Information supplied |
---

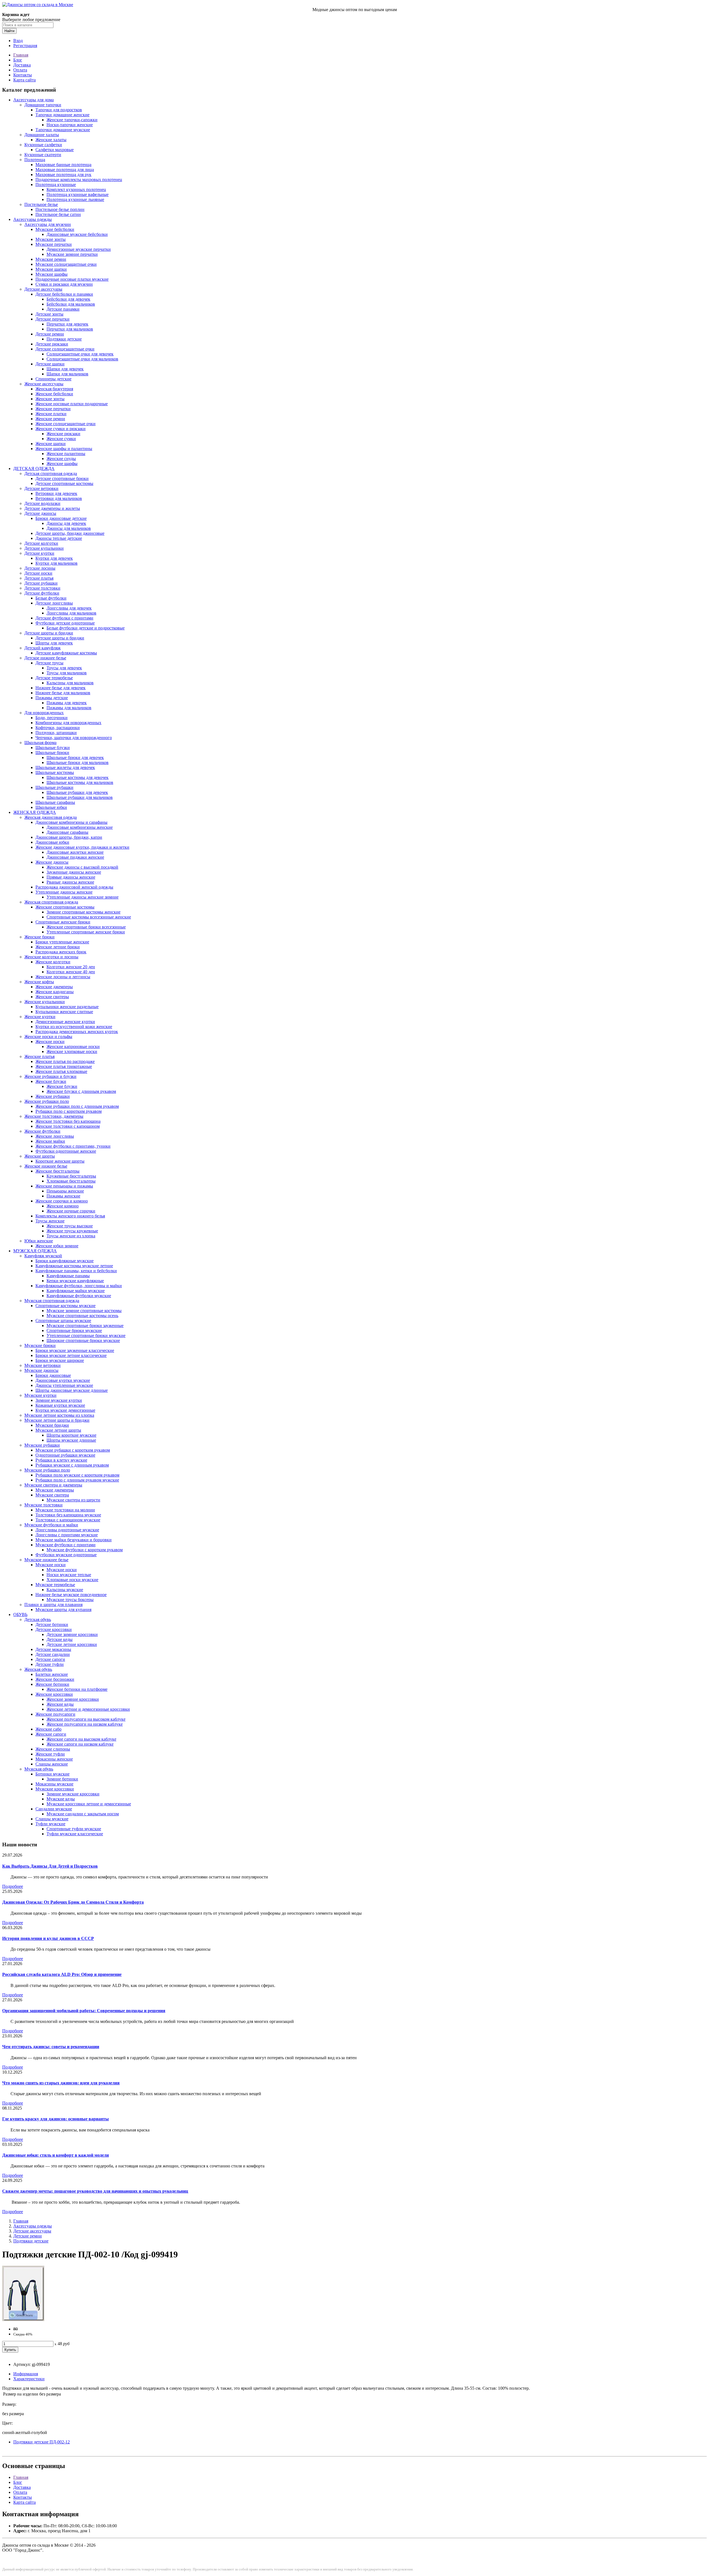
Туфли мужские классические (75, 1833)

---

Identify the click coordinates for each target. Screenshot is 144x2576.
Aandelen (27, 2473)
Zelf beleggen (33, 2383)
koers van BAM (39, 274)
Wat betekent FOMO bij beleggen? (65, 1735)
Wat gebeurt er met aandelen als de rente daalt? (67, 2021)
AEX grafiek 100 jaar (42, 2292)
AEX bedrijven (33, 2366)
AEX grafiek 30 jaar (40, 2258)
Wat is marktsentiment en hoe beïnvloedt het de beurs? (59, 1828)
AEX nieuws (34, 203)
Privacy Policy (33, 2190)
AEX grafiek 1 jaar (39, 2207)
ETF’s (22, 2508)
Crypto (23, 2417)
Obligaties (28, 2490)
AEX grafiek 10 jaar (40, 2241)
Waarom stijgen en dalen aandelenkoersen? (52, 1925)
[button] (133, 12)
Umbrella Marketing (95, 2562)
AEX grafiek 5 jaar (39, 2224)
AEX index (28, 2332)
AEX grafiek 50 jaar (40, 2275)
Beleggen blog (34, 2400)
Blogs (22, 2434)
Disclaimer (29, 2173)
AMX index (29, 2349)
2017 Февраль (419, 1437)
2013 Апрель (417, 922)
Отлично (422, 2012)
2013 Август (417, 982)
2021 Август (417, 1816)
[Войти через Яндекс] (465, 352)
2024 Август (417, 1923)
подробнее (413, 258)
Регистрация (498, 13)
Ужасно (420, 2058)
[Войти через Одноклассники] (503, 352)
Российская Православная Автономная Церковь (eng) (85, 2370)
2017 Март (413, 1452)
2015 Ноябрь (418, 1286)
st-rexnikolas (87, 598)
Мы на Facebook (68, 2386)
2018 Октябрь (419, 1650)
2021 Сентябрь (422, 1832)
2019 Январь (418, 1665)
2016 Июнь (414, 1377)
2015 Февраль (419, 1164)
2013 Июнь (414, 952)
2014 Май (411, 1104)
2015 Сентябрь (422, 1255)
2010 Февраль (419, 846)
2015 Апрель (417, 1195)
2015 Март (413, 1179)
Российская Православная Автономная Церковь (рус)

---

Work request | Out of the material above, output word for word the line with "Beleggen blog (34, 2400)", the line with "Российская Православная Автономная Церковь (рус)", and all lines between them, with nothing else.

Solution to the problem |
Beleggen blog (34, 2400)
Blogs (22, 2434)
Disclaimer (29, 2173)
AMX index (29, 2349)
2017 Февраль (419, 1437)
2013 Апрель (417, 922)
Отлично (422, 2012)
2013 Август (417, 982)
2021 Август (417, 1816)
[Войти через Яндекс] (465, 352)
2024 Август (417, 1923)
подробнее (413, 258)
Регистрация (498, 13)
Ужасно (420, 2058)
[Войти через Одноклассники] (503, 352)
Российская Православная Автономная Церковь (eng) (85, 2370)
2017 Март (413, 1452)
2015 Ноябрь (418, 1286)
st-rexnikolas (87, 598)
Мы на Facebook (68, 2386)
2018 Октябрь (419, 1650)
2021 Сентябрь (422, 1832)
2019 Январь (418, 1665)
2016 Июнь (414, 1377)
2015 Февраль (419, 1164)
2013 Июнь (414, 952)
2014 Май (411, 1104)
2015 Сентябрь (422, 1255)
2010 Февраль (419, 846)
2015 Апрель (417, 1195)
2015 Март (413, 1179)
Российская Православная Автономная Церковь (рус)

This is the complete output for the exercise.